Quelle: Stiftung Warentest (17.05.2016)
Tipp: Die Verbraucherorganisation empfiehlt Käufern mit wenig Eigenkapital, einen Teil des Kaufpreises über das Wohneigentumsprogramm der staatlichen Förderbank KfW zu finanzieren. Eine Finanzierung von 90 bis 100 Prozent des Kaufpreises sei unter Zuhilfenahme eines KfW-Darlehens fast immer günstiger als ohne. Pro Kauf oder Bauvorhaben kann ein Anteil von bis zu 50.000 Euro über einen KfW-Kredit abgedeckt werden – der günstige Zinssatz der Förderbank bleibt auch bei einer Vollfinanzierung unverändert. Einziger Nachteil: Diese Kreditvariante gibt es bisher nur mit fünf- oder zehnjähriger Zinsbindung.
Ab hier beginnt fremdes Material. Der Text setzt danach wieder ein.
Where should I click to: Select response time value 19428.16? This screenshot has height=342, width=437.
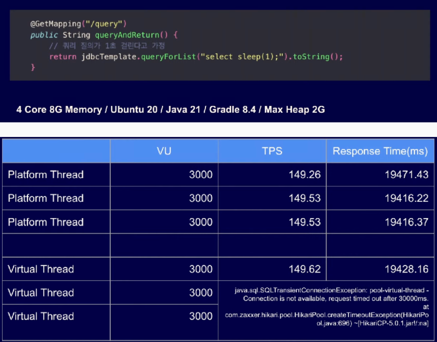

Kaufpreis ist nicht gleich Beleihungsgrenze: Wie viel Kredit die Bank gewährt
Wer eine Immobilie kauft, kann nicht immer einen Kredit über den gesamten Kaufpreis aufnehmen. Anhand der Lage, des Alters und der Ausstattung der Immobilie berechnet die Bank für jedes Kaufobjekt einen Beleihungswert – für das Institut die Summe, die sich auch auf lange Sicht mit dem Verkauf des Hauses erzielen lässt. Laut Gesetz darf der Beleihungswert nicht über dem Verkehrswert der Immobilie liegen. Üblicherweise beträgt er 75 bis 90 Prozent des Kaufpreises. Abzüglich eines Risikoabschlags ergibt sich daraus die Beleihungsgrenze, der maximale Wert, zu dem der Kunde eine Baufinanzierung für die gewünschte Immobilie aufnehmen kann. Diese Grenze setzt jede Bank individuell fest. Die Zinssätze für Immobilienkredite sind meist nach dem sogenannten Beleihungsauslauf gestaffelt, also dem Verhältnis zwischen Darlehenshöhe und Objektwert. Je niedriger der Beleihungsauslauf, desto besser die Konditionen für den Baukredit. Die besten Konditionen erhält, wer eine Baufinanzierung bis zu einer Grenze von 45 bis 60 Prozent des Kaufpreises aufnimmt. Mit hohen Aufschlägen müssen Käufer ab einer Finanzierung von 80 Prozent aufwärts rechnen.